** start **

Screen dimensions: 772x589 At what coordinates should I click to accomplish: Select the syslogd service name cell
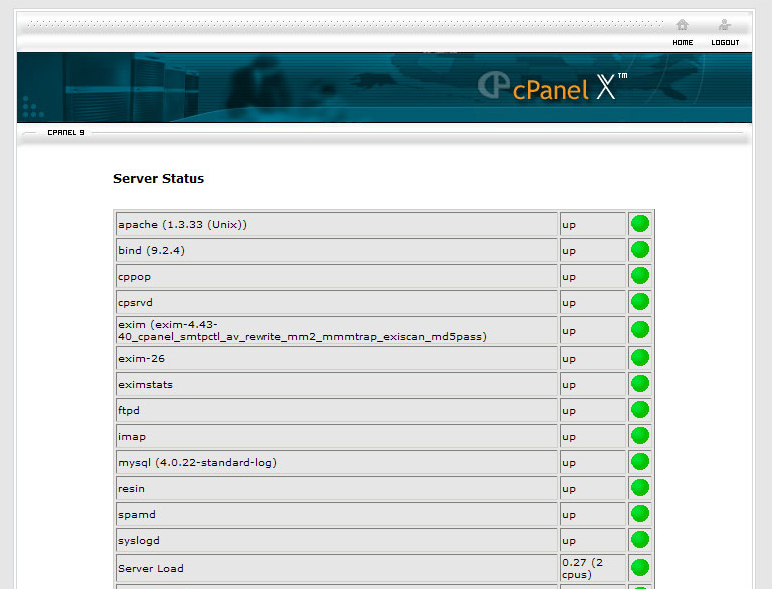click(x=335, y=540)
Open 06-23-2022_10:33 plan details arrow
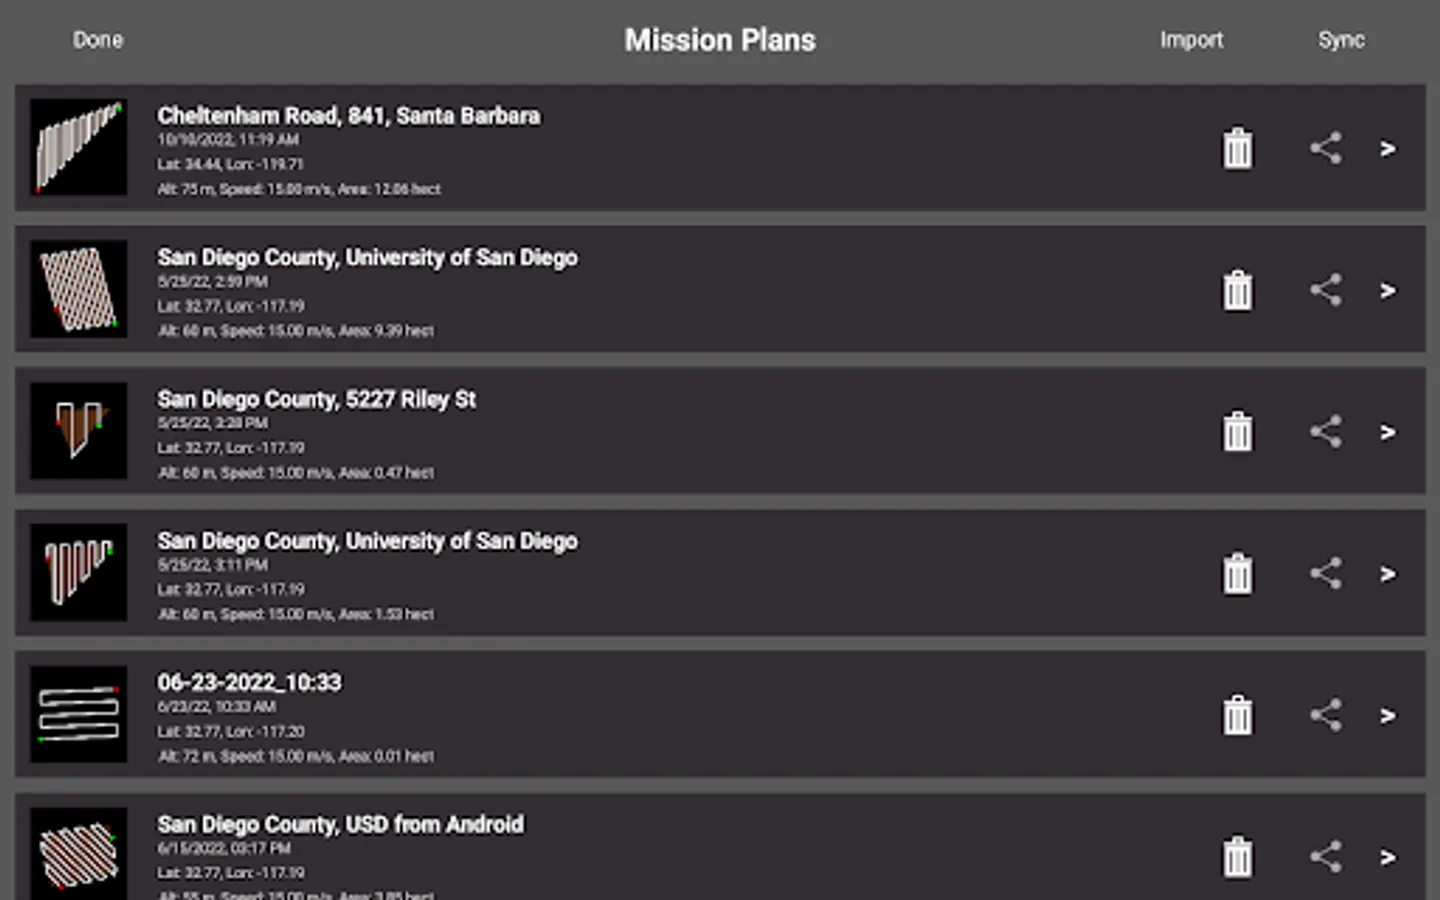 [x=1388, y=716]
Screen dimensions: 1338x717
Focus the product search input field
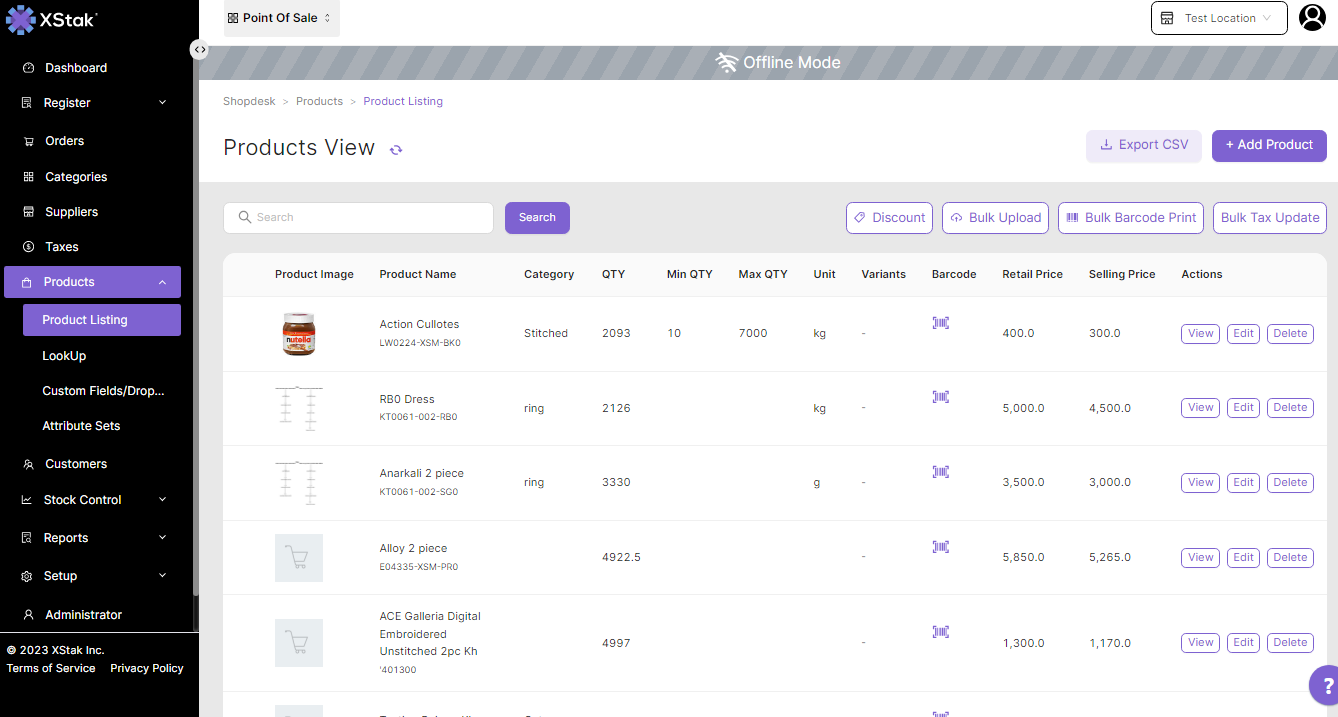pos(358,218)
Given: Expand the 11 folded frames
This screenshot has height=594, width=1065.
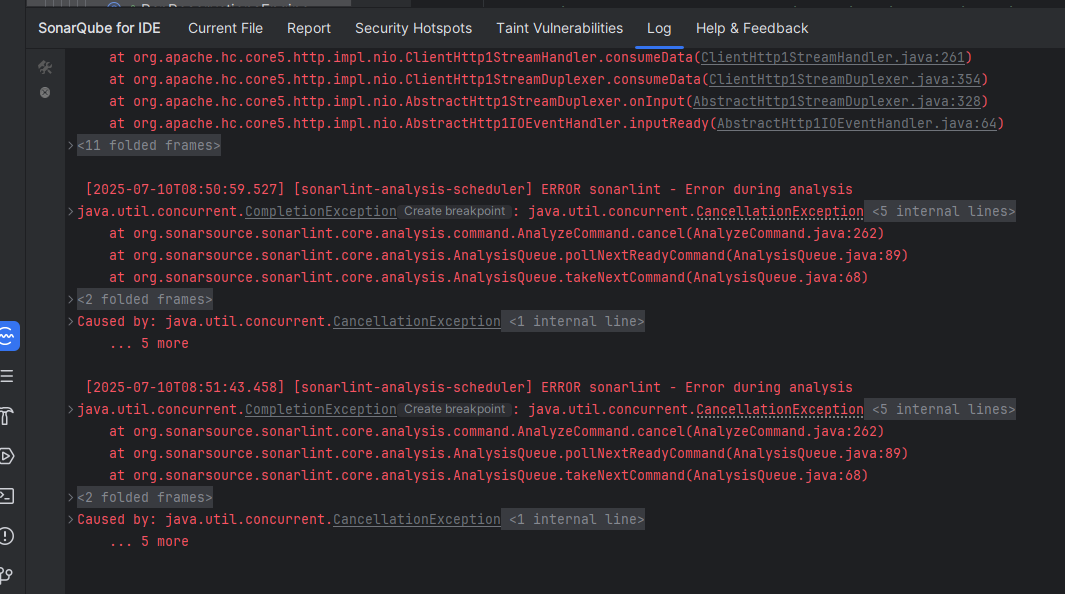Looking at the screenshot, I should coord(149,146).
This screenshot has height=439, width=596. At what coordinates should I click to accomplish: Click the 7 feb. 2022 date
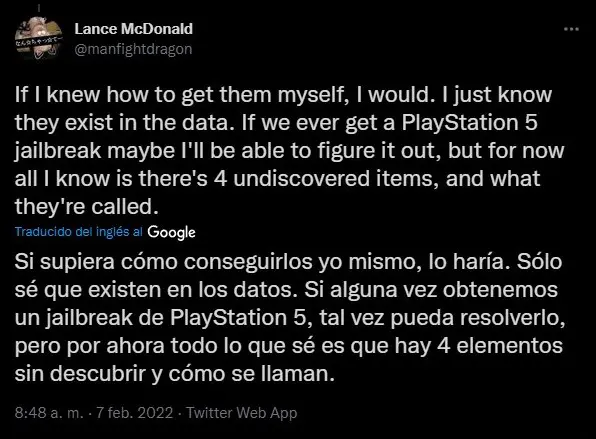point(135,413)
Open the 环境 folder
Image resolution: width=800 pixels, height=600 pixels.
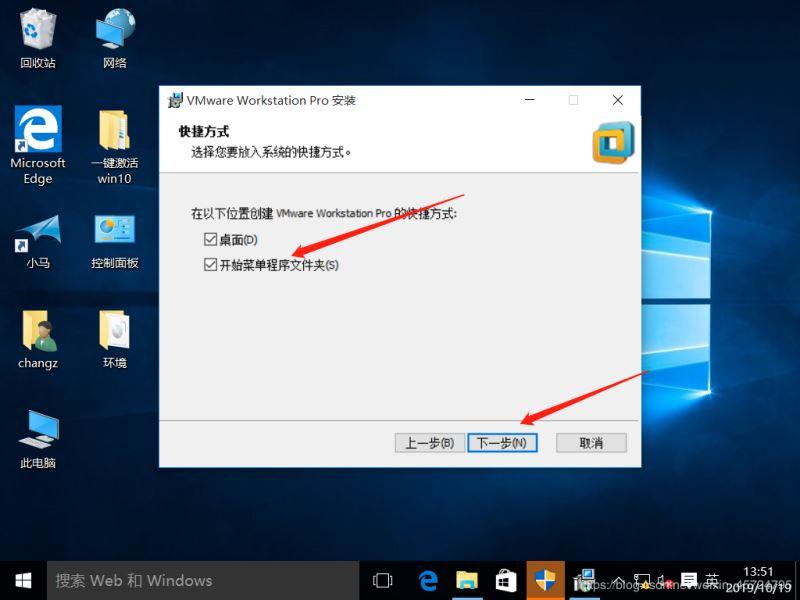[113, 330]
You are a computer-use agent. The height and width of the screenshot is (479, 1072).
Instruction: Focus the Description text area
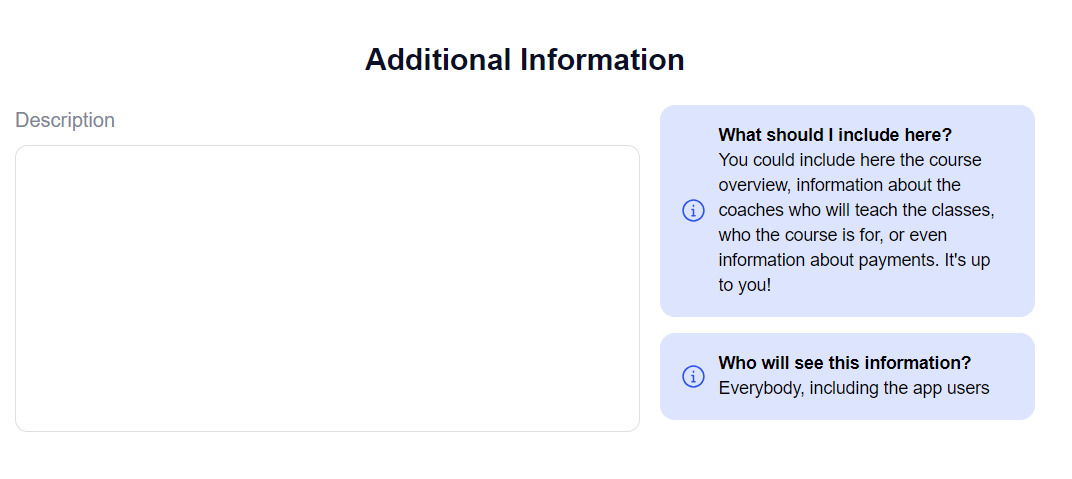tap(327, 288)
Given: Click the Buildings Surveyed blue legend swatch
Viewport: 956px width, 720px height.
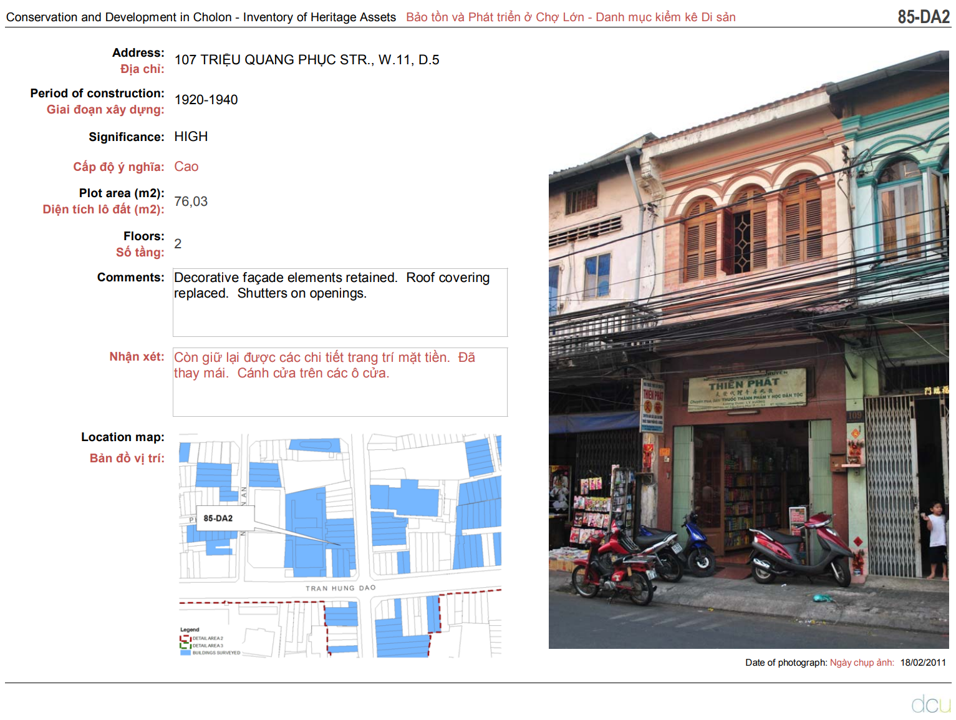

** end **

Problem. How many lines of the records above contain the string "This"? Case counts. Reply with the number alone.

Task output. 2